Point four… not really nailed. Maybe… stapled? Basic customization chores, like figuring out how to add a simple sidebar, took a long time for me to figure out, and each question I answered led to other questions. As I Googled around for answers and fiddled endlessly with CSS, my thoughts often turned to a “retreat” back to WordPress, with all its point-and-clickitude.

Point five, the easy publishing experience, also nailed. The git repo to CI to github pages process I set up worked really well, and the middleman blog-writing UI that Garrett wrote is really awesome.

Point six I had working, using Juvia comments, which, being open source software, kept me in line with point three, but took me out of compliance with point one — I didn’t want to maintain some dynamic, mysql-backed web application just for my blog, and yet, my Juvia comments instance was just that. And, as a bonus, since I first deployed it, the Juvia project has been orphaned.

WordPress: A New Hope

I mentioned above that in dark moments, I felt tempted by a return/retreat to WordPress. I figured I could use the wordpress.com service, which would satisfy my nothing-to-admin, open source, commenting, and publishing ease requirements. A combination of the many nice-looking, built-in WordPress themes and widgets, along with the (paid) option of tweaking theme CSS and whatnot, promised to satisfy my customization needs, as well.

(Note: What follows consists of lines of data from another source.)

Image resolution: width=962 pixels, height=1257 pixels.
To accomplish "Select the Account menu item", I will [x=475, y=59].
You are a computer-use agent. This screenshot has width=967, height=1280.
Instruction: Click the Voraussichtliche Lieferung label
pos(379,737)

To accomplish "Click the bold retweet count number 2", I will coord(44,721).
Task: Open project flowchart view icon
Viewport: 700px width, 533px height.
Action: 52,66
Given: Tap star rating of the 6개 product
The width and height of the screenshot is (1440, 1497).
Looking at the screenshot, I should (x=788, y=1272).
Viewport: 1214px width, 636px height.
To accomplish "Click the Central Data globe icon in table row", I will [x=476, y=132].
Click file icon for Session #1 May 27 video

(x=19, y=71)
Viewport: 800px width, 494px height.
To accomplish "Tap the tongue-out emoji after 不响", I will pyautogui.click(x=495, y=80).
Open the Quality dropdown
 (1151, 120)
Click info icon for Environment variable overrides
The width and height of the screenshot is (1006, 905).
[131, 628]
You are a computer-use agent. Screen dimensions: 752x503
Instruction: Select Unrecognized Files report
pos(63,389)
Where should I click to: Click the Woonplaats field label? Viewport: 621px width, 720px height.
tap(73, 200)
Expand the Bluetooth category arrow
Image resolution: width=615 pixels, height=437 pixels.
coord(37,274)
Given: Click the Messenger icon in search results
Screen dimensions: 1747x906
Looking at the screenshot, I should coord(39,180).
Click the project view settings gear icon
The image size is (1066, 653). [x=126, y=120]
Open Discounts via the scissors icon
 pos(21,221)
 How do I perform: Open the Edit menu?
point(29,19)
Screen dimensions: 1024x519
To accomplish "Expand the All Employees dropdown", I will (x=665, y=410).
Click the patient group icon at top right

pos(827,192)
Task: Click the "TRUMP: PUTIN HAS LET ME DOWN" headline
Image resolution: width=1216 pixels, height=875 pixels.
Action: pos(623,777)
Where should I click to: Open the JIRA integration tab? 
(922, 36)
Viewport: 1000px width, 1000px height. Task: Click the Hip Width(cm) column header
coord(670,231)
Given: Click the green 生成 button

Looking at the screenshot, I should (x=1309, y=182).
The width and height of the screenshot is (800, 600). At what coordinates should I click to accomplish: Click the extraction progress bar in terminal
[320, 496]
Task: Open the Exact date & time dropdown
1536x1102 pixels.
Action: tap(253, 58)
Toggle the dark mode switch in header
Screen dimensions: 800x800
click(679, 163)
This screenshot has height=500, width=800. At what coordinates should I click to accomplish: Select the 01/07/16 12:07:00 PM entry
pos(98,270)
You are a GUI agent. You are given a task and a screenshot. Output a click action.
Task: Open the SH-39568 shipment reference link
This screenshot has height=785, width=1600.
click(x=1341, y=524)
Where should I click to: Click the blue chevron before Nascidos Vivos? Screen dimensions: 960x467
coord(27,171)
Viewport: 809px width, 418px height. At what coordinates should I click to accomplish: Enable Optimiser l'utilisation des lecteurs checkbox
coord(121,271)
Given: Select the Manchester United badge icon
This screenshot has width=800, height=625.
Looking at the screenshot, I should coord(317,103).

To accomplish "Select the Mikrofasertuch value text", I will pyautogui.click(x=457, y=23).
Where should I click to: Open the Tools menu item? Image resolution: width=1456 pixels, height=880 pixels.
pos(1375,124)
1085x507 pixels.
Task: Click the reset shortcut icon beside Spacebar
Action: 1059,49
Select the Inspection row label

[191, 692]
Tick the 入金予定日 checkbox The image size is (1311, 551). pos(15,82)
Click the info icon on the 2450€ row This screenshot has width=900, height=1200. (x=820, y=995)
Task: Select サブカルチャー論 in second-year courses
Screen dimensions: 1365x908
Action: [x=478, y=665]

Still, I really didn’t want to write posts in HTML, or have to hand-edit the HTML of the WordPress WYSIWYG editor. I love how markdown can be pasted straight into a email, as plain text, and remain totally readable.

It turns out that about two weeks after I quit using WordPress, the project added a “write in markdown” option to the software. You check a box somewhere, and the write-in-HTML tab in the UI becomes a write-in-markdown tab. So, that’s point two, nailed.

I signed myself up for the $99 premium WordPress subscription, which seems like a lot of money, but comes out to less than my WWE Network and Marvel Unlimited subscriptions, and goes to a company that creates and supports open source software, so… I’ll give it a year.

Getting rolling again with WordPress was easy. I pointed my domain in the right direction, picked out a theme I liked, sucked in most of my old posts from WP backups, converted the very few new ones, and modified my static posts sitting on github pages to redirect permanently over here.

We’ll see how this return to WordPress, now with markdown support and full SaaSification, affects or does not affect my personal blogging. There’s a non-zero chance I’ll be back in November 2016 to tell you all about my new LiveJournal odyssey.